__TEXT BLOCK__
SUMMARY: swcxr rz28s tripping offline from Paul M. Aoki on 1996-12-04 (tru64-unix-managers)

From: Paul M. Aoki <aoki_at_CS.Berkeley.EDU>
Date: Tue, 03 Dec 96 13:26:20 -0800

many thanks to the following folks (in alphabetic order, not message
order; call me old-fashioned, i always feel kind of uncomfortable
forwarding other people's mail) for their speedy replies!

        Todd Acheson <acheson_at_oak.cats.ohiou.edu>
        Javier Aida <jaida_at_gmd.com.pe>
        tra_at_ucolick.org (Ted Asocks)
        "Edward C. Bailey" <ed_at_pigdog.niehs.nih.gov>
        "Dave Golden" <golden_at_falcon.invincible.com>
        Kevin Reardon <kreardon_at_cerere.na.astro.it>
        Eric.Rostetter_at_utoledo.edu
        sanghvi_at_proto.wilm.ge.com (arun sanghvi)
        Tom Webster <webster_at_europa.mdc.com>

this has given me a bunch of stuff to check out. i'll report back
when (if :-) i figure out exactly what's up.

thanks again to all!

------- Forwarded Messages

From: aoki_at_CS.Berkeley.EDU (Paul M. Aoki)

__SET PROBLEM__
Could you write out the part of the mailing-list summary from "SUMMARY: swcxr rz28s" up to and including "their speedy replies!", keeping its wording unchanged?

__GIVEN INFORMATION__
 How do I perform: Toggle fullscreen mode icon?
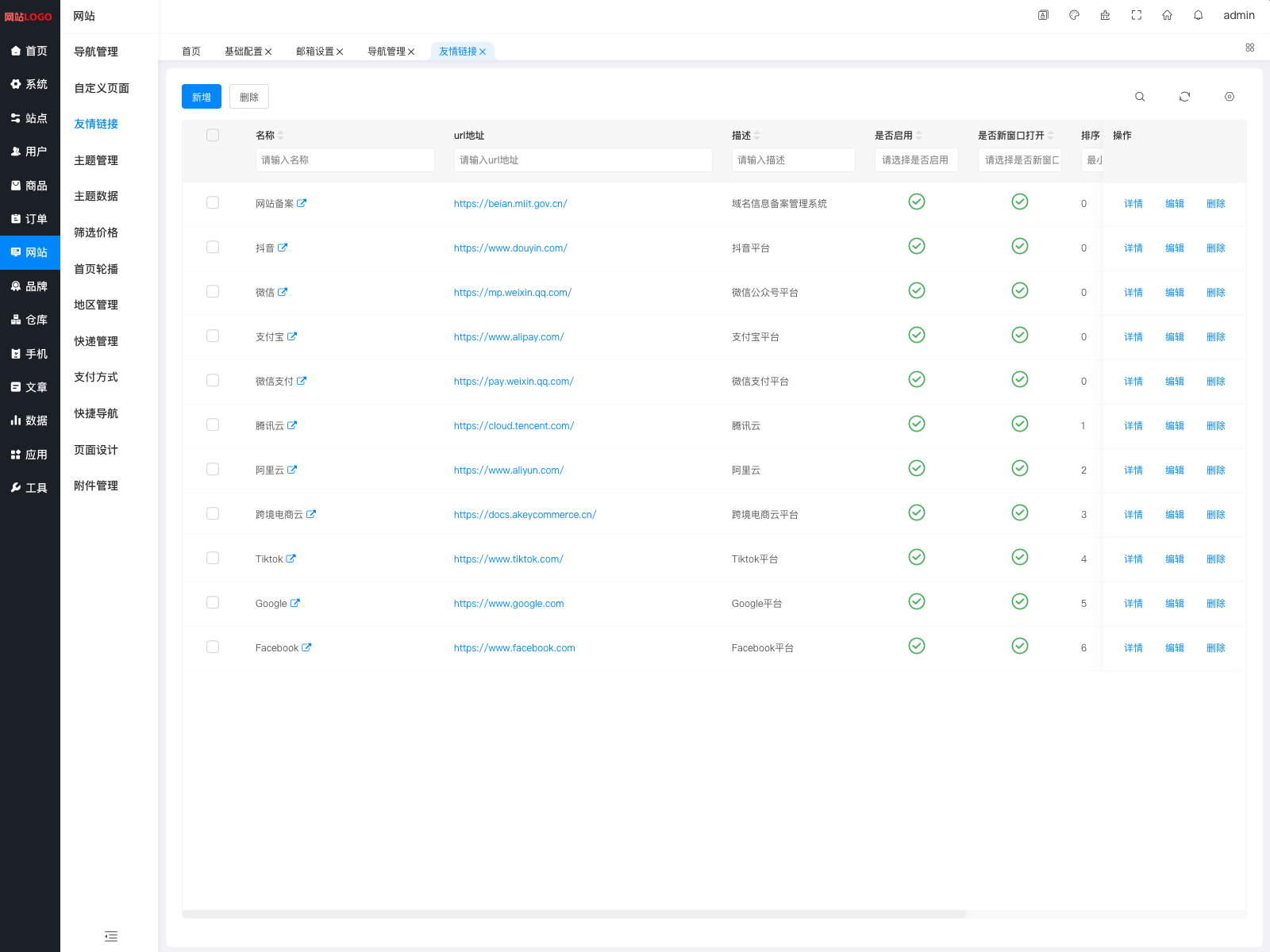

__RESPONSE FOR THIS EXERCISE__
SUMMARY: swcxr rz28s tripping offline from Paul M. Aoki on 1996-12-04 (tru64-unix-managers)

From: Paul M. Aoki <aoki_at_CS.Berkeley.EDU>
Date: Tue, 03 Dec 96 13:26:20 -0800

many thanks to the following folks (in alphabetic order, not message
order; call me old-fashioned, i always feel kind of uncomfortable
forwarding other people's mail) for their speedy replies!